[Work order]: The copy must run from the line containing "Instruction: Uncheck the" through the final line of the records, both included, exactly as written. It should contain no pictures.
** Opening Source records block **
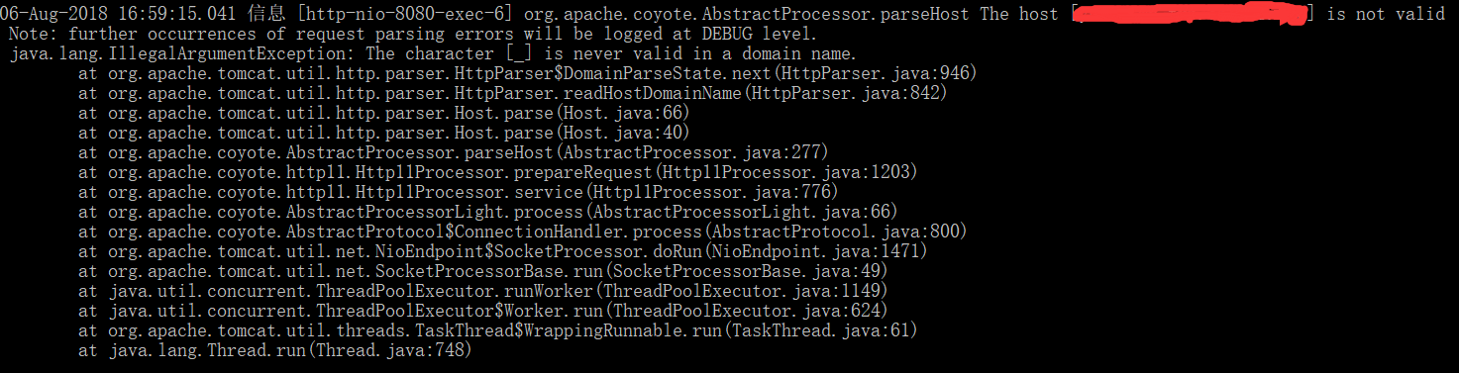Click the thread name http-nio-8080-exec-6

click(x=406, y=14)
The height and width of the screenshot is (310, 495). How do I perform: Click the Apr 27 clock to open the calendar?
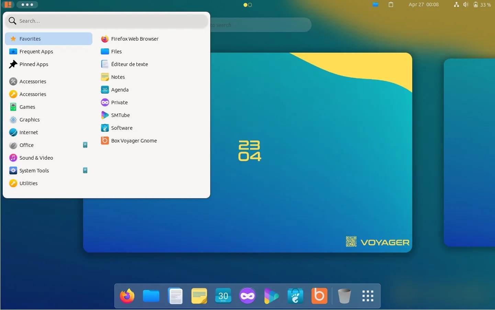point(424,4)
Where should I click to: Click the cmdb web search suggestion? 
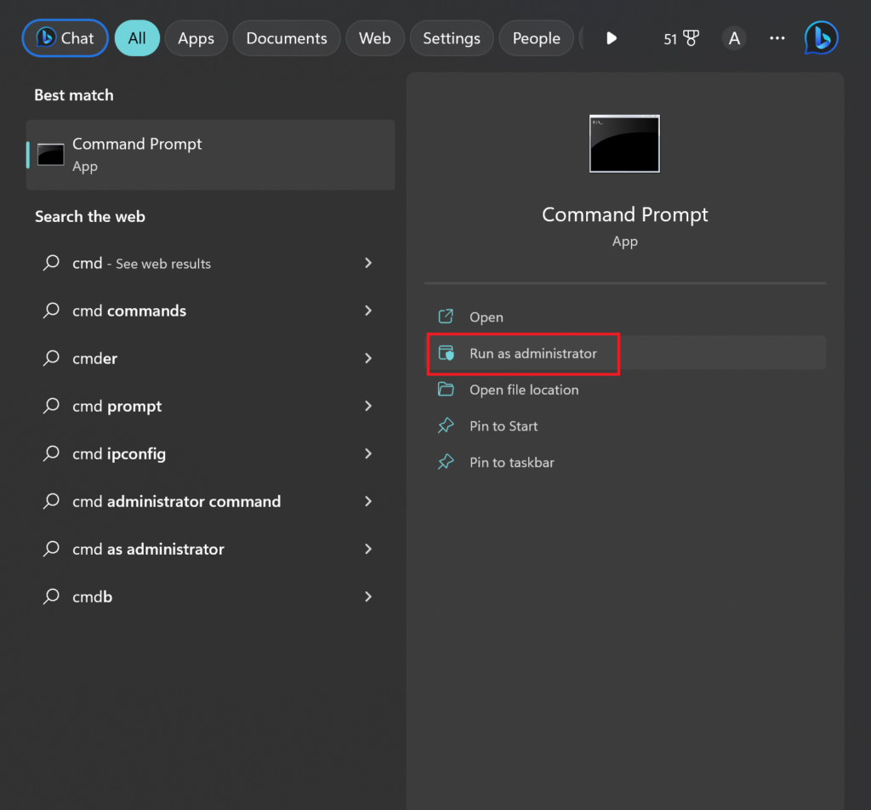[x=93, y=597]
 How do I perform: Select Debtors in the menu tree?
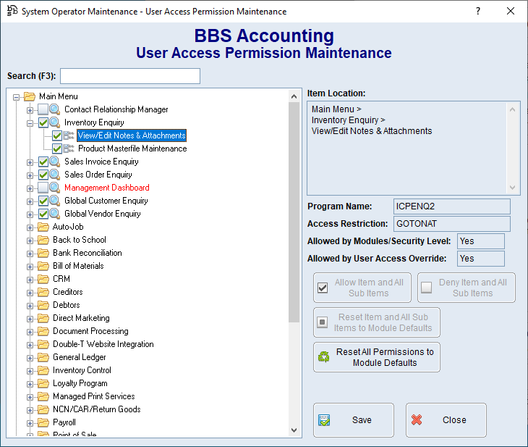coord(66,305)
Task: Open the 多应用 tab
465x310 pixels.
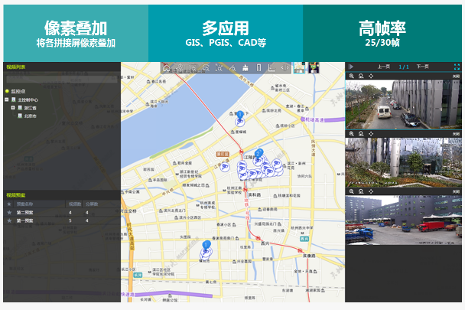Action: pyautogui.click(x=226, y=31)
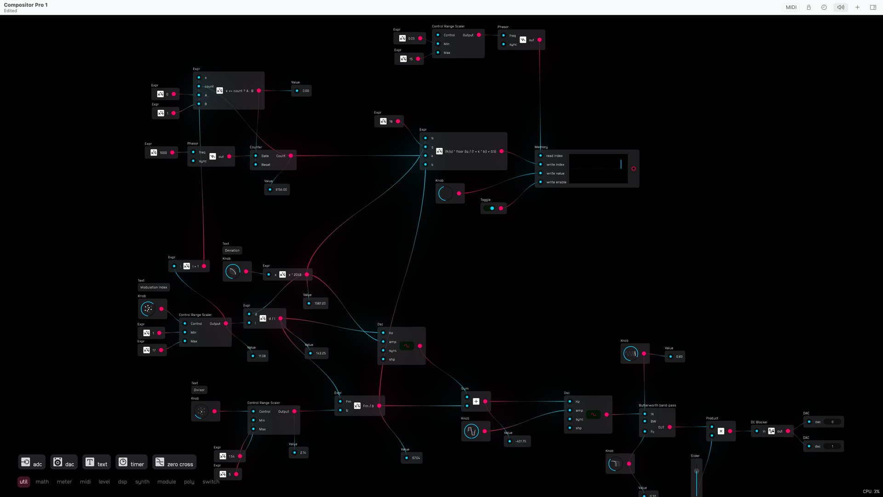Click the Slider node handle
Screen dimensions: 883x497
[696, 471]
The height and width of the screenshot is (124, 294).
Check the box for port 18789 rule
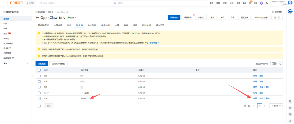tap(39, 98)
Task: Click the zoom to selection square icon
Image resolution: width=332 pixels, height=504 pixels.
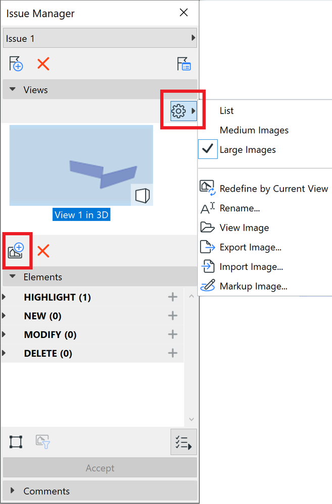Action: tap(16, 442)
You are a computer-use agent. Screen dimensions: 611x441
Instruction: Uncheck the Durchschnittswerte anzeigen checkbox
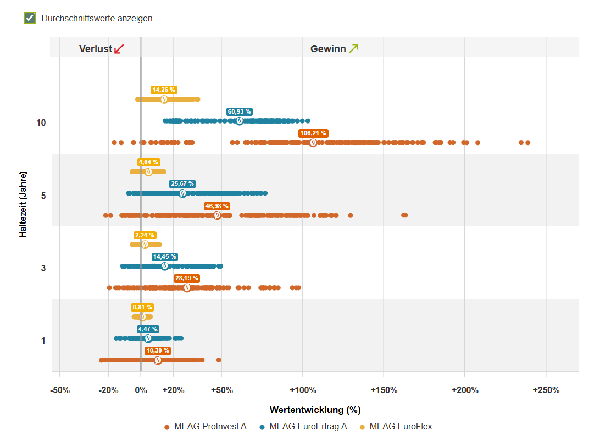point(30,18)
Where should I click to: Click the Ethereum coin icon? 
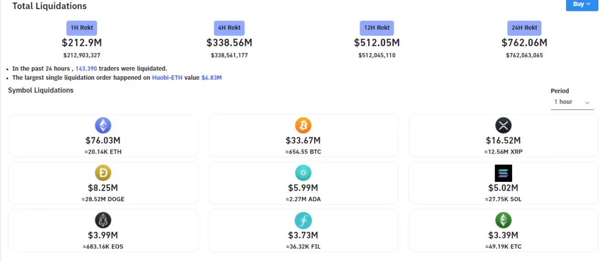(103, 125)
** Closing Source records block **
[Result for this task]:
Instruction: Uncheck the Durchschnittswerte anzeigen checkbox
point(30,18)
Where should I click to: Click the Ethereum coin icon? 
(103, 125)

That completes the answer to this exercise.